Não teve dúvidas. Olhou para todos os lados, certificou-se de que os vendedores estavam ocupados, esquecidos até daqueles brinquedos na frente da loja, e num relance saiu andando com a bicicleta. Na verdade apoiou-se nela, pois seus joelhos tremiam e as pernas estavam bambas.

Somente três quadras adiante parou um pouco. Suava mais do que havia suado a semana toda fazendo massa e levantando parede. Mas agora não tinha remédio, estava feito.

Teve um pouco de dificuldade para ajeitar a bicicleta no ônibus, porém a imagem do rosto da filha fazia com que qualquer sacrifício valesse a pena. E percorreu o trajeto para casa cheio de expectativas.

Ao chegar, foi chamando do portão:

- Nina, Nina... Vem cá.

Carolina, veio correndo e deu um grito quando viu a bicicleta.

- É pra mim?

- É, sim.

A esposa observou com um olhar intrigado, mas não disse nada, foi para dentro tirar o pão do forno. Seu João Pedro brincou um pouco com Carolina, ajudou-a a dar as primeiras voltas e depois foi tomar um banho.

Quando passou pela cozinha, a esposa perguntou:

- Ô, João, de onde tirou dinheiro para a bicicleta?

Ele respirou e disse:

- Um colega quer vender. Trouxe porque ele insistiu, depois a gente vê.

Depois do banho, limpou o resto do almoço, comeu pão fresquinho com manteiga, tomou café e sentou na frente da casa para cuidar Carolina que estava andando de bicicleta na calçada.

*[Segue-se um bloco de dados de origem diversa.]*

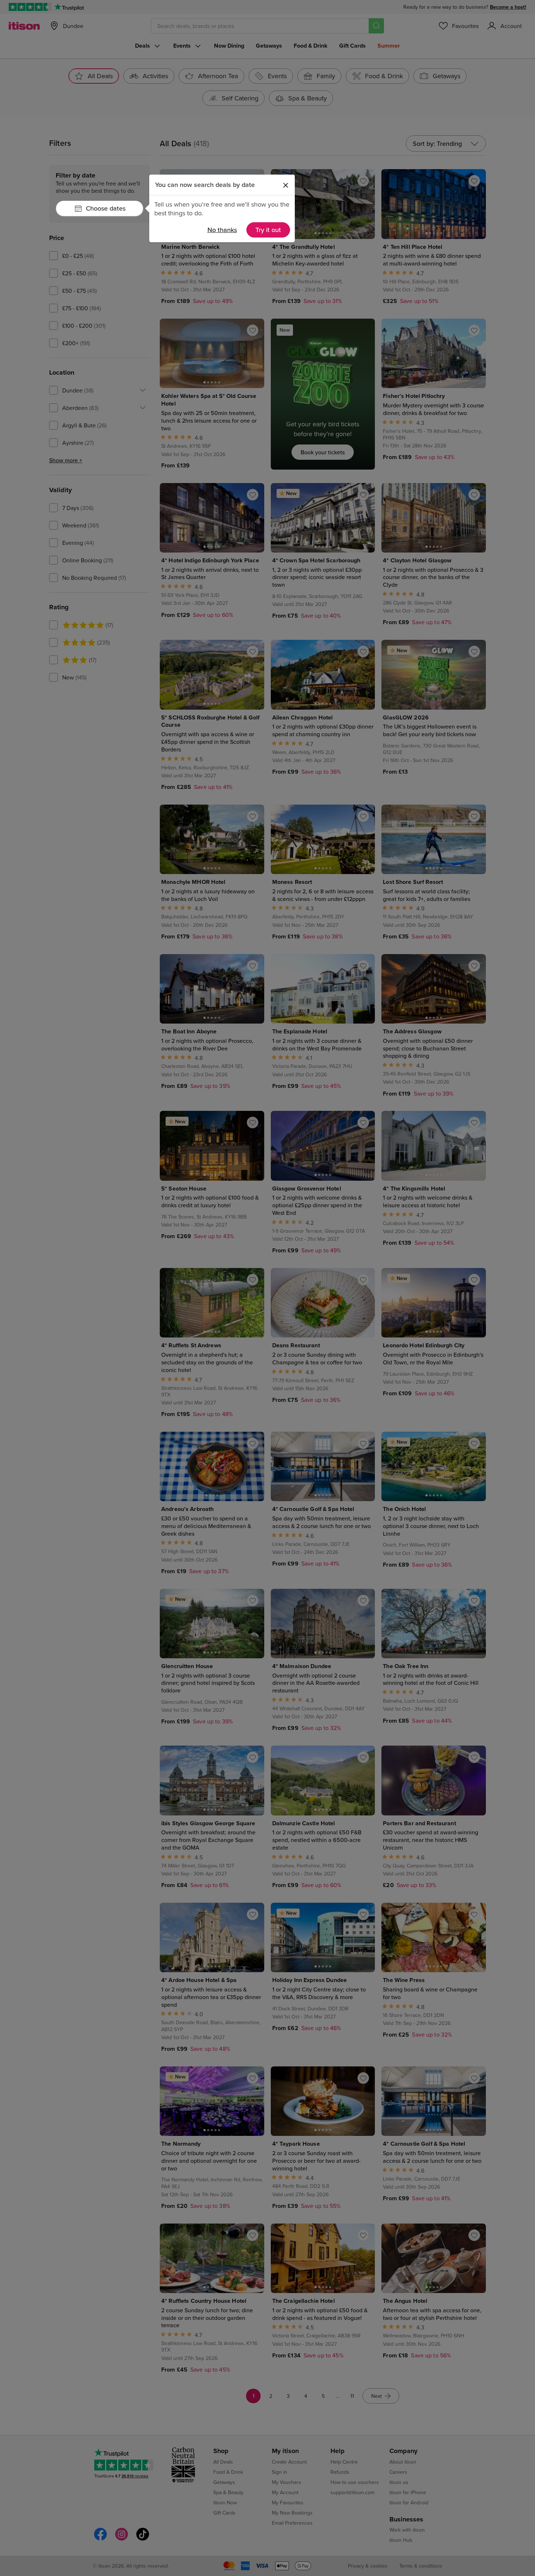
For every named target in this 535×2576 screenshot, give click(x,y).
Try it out (268, 229)
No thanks (222, 230)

Lutava para não pensar no ato que cometera há poucas horas, mas pensava. Lembrou do pai, seu Antônio, que sempre dizia “Meu filho, um homem pode perder tudo na vida, menos a vergonha na cara”. Essa lembrança era como um coice no peito. O pai morreria de desgosto se soubesse.

Mais tarde, recolheu a bicicleta e levou Carolina para dentro. Esperou que escovasse os dentes e deitasse para que ele pudesse apagar a luz. Ao colocar a cabeça no travesseiro, a menina disse:

- Pai, a minha bici é a mais bonita da rua toda.

Ele deu um sorriso meio forçado e apagou a luz. Foi para o quarto, deitou-se, mas o sono não vinha. Quando o cansaço físico venceu a mente, dormiu.

O sábado foi esplêndido, cheio de sol, muita algazarra na rua, Nina andando pra lá e pra cá. Seu João Pedro e o filho mais velho aproveitaram para cortar a grama e pintar o muro. À tardinha, o rapaz foi buscar a namorada para ir ao cinema. Carolina fez beiço:

- Todo mundo vai passear, menos eu.

Seu João Pedro e dona Cândida caíram na risada.

- Tudo bem, amanhã a gente leva você ao parque.

Os olhinhos pretos brilharam.

- De verdade, pai?

- Claro que sim. Mas não pode reclamar de andar, é muito ruim levar a bicicleta no ônibus.

- Não reclamo, não. Vou andando nela.

No Domingo, depois do almoço, lá foram eles rumo ao parque. Até levaram lanche. Carolina andou de bicicleta a tarde toda. Na volta, quase em casa, inventou de fazer acrobacias, caiu, ralou os joelhos e esfolou o nariz. O pai viu nisso a chance que esperava.

- Ai, ai!... Amanhã vou levar essa bicicleta de volta, ou você acaba se matando, Carolina.

- Não, pai, vou andar mais devagar.

- Não sei, Carolina...

Depois dos curativos e antes de deixar que apagassem a luz, Carolina disse ao pai:

- Pai, não leva a minha bicicleta, tá?

O pai não respondeu. No outro dia, levantou antes da hora, a esposa nem havia acordado. Entrou no quarto da filha, olhou-a por algum tempo. Foi à cozinha pegou só uma bolachas, duas bananas e uma laranja. Saiu empurrando a bicicleta. Refez todo o caminho percorrido na Sexta, à tardinha. Parou na frente da loja, ajeitou a bicicleta e foi embora sem olhar para trás. Não queria que a bicicleta o seduzisse novamente.